_VOS CONSIGNES_
Reprenez sous forme de liste numérotée les lignes allant de celle qui contient « Task: Click the blue » jusqu'à celle qui contient « click(1040, 479) », ces deux lignes comprises, sans les lignes vides. Ne donnez que ces lignes.

_CONTENU EXTRAIT_

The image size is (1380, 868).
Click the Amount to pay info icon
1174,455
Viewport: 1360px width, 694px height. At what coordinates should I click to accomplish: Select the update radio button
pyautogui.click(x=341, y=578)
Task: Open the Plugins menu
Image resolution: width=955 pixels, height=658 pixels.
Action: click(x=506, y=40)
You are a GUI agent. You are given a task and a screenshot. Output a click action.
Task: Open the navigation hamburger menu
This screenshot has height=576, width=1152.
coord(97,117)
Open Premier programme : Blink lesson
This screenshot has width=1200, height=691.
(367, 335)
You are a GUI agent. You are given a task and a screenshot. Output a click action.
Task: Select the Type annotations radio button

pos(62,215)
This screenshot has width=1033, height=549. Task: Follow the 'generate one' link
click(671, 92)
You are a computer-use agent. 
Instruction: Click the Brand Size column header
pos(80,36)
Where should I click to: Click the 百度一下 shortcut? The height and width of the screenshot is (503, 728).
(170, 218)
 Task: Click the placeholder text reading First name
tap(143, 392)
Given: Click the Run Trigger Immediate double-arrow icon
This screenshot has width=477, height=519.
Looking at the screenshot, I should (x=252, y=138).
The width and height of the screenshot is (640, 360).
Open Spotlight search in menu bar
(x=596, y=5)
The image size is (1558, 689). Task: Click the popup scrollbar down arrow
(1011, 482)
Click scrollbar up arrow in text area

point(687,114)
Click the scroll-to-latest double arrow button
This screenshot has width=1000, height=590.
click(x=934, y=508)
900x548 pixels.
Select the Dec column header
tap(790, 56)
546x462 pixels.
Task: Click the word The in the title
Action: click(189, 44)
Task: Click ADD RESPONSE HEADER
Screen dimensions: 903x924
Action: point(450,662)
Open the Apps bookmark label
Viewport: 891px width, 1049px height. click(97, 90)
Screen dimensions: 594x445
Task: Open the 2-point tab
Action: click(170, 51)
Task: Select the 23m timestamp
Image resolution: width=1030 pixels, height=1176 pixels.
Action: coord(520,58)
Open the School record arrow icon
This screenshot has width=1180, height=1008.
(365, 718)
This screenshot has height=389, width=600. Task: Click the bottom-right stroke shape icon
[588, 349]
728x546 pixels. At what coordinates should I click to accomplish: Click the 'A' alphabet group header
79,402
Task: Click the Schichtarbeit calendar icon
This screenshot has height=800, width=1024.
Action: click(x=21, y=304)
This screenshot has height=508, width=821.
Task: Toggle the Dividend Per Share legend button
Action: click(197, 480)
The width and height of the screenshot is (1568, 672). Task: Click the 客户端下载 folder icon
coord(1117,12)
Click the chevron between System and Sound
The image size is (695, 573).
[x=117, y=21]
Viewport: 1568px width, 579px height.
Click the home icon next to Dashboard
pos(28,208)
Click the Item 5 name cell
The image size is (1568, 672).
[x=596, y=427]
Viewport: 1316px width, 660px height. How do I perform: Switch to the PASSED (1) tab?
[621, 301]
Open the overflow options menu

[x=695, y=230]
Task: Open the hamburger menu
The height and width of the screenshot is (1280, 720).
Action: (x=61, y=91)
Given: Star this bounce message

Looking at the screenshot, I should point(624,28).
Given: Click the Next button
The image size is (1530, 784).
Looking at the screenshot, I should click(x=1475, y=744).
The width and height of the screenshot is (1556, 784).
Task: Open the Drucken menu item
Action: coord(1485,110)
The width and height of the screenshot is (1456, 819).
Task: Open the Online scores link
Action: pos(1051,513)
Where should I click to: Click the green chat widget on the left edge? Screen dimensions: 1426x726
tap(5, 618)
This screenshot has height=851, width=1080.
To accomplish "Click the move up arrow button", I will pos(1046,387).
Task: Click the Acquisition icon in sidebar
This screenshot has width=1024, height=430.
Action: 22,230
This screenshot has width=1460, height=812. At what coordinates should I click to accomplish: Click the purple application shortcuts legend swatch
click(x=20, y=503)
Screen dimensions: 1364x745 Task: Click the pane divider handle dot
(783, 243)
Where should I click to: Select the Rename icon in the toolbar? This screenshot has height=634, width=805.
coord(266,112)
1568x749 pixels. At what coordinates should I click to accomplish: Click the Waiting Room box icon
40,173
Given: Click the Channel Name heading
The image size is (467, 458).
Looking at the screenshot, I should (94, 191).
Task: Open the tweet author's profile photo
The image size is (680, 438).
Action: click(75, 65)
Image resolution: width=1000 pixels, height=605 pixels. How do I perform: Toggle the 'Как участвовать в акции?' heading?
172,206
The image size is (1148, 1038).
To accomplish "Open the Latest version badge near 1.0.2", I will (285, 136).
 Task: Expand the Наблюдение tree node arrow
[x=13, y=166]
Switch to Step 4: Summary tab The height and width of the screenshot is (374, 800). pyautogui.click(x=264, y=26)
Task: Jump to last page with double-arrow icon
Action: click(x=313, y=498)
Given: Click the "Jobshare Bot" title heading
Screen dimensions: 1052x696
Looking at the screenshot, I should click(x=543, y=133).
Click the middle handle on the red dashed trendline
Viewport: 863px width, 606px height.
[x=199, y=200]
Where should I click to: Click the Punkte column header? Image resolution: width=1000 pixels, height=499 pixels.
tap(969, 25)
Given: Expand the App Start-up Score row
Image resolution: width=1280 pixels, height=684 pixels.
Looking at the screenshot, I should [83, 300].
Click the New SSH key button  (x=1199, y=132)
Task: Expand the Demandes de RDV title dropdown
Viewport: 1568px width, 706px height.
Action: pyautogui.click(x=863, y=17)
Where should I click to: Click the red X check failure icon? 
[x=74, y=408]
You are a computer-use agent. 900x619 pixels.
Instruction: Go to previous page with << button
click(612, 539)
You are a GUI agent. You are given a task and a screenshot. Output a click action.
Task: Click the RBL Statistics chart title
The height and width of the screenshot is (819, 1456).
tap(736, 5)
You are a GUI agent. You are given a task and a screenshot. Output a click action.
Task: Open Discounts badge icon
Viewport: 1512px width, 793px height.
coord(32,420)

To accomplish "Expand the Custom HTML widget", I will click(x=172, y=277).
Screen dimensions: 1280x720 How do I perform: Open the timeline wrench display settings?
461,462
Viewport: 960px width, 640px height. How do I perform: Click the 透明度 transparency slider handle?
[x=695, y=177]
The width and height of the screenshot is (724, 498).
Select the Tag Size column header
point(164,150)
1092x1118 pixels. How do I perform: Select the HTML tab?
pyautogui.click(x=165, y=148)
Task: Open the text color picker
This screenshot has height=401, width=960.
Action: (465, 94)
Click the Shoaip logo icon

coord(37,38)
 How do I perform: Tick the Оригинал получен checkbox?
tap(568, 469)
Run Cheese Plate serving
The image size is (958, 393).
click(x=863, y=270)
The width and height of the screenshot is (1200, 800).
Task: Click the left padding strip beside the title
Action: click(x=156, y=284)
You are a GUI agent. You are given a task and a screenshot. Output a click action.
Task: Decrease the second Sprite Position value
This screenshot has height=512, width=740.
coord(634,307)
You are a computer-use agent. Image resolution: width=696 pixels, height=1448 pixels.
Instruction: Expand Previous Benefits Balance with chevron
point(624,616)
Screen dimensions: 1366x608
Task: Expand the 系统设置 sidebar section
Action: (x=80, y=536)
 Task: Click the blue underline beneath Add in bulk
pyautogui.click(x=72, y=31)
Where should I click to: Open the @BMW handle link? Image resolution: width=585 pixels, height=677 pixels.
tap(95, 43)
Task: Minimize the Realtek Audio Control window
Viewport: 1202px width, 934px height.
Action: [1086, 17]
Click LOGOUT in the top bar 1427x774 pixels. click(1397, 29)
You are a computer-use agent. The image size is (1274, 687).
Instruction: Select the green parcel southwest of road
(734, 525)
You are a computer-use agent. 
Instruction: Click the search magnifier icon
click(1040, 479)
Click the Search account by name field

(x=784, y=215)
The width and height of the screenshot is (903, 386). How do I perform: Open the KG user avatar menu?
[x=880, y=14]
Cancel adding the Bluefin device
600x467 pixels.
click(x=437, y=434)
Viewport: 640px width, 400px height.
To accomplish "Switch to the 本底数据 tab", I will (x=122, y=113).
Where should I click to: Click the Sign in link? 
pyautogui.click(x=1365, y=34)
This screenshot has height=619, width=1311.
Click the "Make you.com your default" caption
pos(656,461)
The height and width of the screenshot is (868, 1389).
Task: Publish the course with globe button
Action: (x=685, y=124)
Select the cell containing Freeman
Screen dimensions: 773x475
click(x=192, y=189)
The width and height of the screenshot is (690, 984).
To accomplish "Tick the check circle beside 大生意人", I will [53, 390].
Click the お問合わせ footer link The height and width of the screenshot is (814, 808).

_RÉPONSE RÉDIGÉE_
1.  Task: Click the blue underline beneath Add in bulk
2. pyautogui.click(x=72, y=31)
3. Where should I click to: Open the @BMW handle link? Image resolution: width=585 pixels, height=677 pixels.
4. tap(95, 43)
5. Task: Minimize the Realtek Audio Control window
6. Viewport: 1202px width, 934px height.
7. Action: [1086, 17]
8. Click LOGOUT in the top bar 1427x774 pixels. click(1397, 29)
9. You are a computer-use agent. The image size is (1274, 687).
10. Instruction: Select the green parcel southwest of road
11. (734, 525)
12. You are a computer-use agent. 
13. Instruction: Click the search magnifier icon
14. click(1040, 479)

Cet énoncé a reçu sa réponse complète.